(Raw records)
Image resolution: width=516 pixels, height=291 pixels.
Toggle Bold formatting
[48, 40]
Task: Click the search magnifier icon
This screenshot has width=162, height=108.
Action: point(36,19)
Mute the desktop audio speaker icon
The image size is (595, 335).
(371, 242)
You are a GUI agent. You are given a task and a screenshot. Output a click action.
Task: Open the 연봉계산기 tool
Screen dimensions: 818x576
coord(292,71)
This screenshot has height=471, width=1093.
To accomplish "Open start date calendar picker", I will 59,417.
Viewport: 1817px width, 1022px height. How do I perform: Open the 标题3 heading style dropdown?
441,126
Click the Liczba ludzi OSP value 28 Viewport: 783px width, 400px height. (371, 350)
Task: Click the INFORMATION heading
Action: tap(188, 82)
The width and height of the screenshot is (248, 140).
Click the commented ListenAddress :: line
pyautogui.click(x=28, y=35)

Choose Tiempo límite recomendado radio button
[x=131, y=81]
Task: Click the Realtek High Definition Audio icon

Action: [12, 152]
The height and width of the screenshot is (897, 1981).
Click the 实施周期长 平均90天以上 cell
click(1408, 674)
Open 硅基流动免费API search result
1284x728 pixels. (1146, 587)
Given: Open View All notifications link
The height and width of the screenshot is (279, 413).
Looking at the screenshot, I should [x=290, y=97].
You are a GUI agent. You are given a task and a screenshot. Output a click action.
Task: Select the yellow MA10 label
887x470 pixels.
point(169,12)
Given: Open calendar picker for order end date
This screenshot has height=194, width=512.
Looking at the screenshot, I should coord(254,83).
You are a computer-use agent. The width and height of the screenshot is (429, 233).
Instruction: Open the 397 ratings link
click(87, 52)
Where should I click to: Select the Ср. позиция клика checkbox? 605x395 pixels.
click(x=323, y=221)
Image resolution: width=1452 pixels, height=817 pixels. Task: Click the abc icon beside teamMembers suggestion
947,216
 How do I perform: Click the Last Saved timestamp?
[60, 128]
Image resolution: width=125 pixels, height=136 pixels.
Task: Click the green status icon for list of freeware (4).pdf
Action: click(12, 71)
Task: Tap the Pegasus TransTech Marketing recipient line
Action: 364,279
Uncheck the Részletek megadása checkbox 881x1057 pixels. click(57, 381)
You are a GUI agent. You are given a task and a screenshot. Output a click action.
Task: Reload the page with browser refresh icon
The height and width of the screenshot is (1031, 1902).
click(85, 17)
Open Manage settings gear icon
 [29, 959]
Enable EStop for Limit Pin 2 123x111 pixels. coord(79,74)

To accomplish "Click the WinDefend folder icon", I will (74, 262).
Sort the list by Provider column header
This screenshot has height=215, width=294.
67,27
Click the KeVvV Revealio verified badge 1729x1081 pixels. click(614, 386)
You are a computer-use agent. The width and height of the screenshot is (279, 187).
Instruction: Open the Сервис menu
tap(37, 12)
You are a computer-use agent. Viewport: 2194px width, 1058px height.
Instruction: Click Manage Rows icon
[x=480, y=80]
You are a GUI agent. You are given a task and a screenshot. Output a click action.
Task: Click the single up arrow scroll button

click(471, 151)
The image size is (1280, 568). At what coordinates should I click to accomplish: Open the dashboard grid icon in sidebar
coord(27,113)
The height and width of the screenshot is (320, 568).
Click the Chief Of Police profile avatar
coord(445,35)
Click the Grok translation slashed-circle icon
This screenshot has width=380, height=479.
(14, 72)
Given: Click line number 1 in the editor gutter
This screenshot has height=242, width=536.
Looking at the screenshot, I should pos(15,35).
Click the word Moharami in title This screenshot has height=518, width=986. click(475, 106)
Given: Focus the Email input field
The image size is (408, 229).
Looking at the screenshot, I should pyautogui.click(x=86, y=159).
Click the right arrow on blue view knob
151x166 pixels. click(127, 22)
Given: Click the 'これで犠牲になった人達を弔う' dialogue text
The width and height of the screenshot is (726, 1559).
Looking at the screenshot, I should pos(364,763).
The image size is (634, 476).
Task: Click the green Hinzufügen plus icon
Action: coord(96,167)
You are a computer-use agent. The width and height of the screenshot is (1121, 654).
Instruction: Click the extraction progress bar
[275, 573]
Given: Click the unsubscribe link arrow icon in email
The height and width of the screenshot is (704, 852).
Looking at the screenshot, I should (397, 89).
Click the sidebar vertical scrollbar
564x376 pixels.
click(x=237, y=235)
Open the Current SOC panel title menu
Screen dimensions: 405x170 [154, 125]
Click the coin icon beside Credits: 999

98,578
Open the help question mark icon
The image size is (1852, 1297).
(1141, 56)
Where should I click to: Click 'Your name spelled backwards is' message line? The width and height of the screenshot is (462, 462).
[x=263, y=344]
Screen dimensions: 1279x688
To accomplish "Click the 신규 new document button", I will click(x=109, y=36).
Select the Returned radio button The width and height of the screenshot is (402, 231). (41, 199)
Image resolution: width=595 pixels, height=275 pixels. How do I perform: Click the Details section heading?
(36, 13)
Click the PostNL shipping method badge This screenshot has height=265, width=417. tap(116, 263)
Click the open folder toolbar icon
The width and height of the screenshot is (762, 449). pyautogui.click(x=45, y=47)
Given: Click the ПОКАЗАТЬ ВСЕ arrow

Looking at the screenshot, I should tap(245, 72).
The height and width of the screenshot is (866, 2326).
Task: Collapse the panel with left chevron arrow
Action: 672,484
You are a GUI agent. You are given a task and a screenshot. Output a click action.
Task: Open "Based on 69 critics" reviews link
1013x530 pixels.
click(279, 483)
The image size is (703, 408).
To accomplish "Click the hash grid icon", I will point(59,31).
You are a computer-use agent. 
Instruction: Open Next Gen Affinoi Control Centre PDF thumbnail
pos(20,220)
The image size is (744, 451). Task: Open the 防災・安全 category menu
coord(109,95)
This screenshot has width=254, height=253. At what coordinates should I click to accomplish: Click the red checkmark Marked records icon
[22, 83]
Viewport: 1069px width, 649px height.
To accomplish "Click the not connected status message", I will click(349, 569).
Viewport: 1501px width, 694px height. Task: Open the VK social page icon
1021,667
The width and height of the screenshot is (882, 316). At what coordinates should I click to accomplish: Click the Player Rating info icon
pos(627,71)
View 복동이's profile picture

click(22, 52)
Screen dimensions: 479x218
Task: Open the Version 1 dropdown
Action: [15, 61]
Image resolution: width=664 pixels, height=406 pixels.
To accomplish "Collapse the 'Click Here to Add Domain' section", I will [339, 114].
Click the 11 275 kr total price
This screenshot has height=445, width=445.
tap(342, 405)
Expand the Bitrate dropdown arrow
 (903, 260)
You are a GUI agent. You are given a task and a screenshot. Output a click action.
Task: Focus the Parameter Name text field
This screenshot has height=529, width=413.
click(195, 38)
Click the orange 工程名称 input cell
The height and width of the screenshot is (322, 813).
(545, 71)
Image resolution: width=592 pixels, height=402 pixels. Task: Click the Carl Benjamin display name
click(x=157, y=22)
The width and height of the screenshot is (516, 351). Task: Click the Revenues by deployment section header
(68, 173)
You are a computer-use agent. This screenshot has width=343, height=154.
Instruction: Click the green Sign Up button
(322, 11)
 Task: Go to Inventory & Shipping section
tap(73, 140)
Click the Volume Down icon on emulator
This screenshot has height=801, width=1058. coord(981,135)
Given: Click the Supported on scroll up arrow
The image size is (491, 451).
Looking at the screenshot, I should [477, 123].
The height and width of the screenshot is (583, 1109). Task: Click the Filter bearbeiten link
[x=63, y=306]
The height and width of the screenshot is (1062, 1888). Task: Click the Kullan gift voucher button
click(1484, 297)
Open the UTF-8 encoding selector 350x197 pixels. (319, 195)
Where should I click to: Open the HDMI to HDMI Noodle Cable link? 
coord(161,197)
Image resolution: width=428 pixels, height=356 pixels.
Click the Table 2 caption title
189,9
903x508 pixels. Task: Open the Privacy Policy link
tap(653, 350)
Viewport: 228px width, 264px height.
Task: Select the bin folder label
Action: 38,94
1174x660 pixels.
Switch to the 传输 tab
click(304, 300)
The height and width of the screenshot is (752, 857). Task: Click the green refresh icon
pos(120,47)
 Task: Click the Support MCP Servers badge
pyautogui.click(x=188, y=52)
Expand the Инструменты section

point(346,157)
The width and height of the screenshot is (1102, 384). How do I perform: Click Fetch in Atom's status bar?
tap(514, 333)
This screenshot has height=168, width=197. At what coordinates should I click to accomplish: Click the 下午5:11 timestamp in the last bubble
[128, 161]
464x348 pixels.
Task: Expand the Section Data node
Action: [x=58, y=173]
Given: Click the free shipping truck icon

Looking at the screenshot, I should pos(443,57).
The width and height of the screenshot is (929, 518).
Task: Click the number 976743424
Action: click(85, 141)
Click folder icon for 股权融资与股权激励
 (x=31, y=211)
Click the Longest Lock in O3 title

:: Problem to work on ::
Return the stretch of the material from the line containing "The height and width of the screenshot is (583, 1109)." through the line containing "Action: [x=58, y=173]", both included, exactly as those lines stand.

:: The response ::
The height and width of the screenshot is (583, 1109). Task: Click the Filter bearbeiten link
[x=63, y=306]
The height and width of the screenshot is (1062, 1888). Task: Click the Kullan gift voucher button
click(1484, 297)
Open the UTF-8 encoding selector 350x197 pixels. (319, 195)
Where should I click to: Open the HDMI to HDMI Noodle Cable link? 
coord(161,197)
Image resolution: width=428 pixels, height=356 pixels.
Click the Table 2 caption title
189,9
903x508 pixels. Task: Open the Privacy Policy link
tap(653, 350)
Viewport: 228px width, 264px height.
Task: Select the bin folder label
Action: 38,94
1174x660 pixels.
Switch to the 传输 tab
click(304, 300)
The height and width of the screenshot is (752, 857). Task: Click the green refresh icon
pos(120,47)
 Task: Click the Support MCP Servers badge
pyautogui.click(x=188, y=52)
Expand the Инструменты section

point(346,157)
The width and height of the screenshot is (1102, 384). How do I perform: Click Fetch in Atom's status bar?
tap(514, 333)
This screenshot has height=168, width=197. At what coordinates should I click to accomplish: Click the 下午5:11 timestamp in the last bubble
[128, 161]
464x348 pixels.
Task: Expand the Section Data node
Action: [x=58, y=173]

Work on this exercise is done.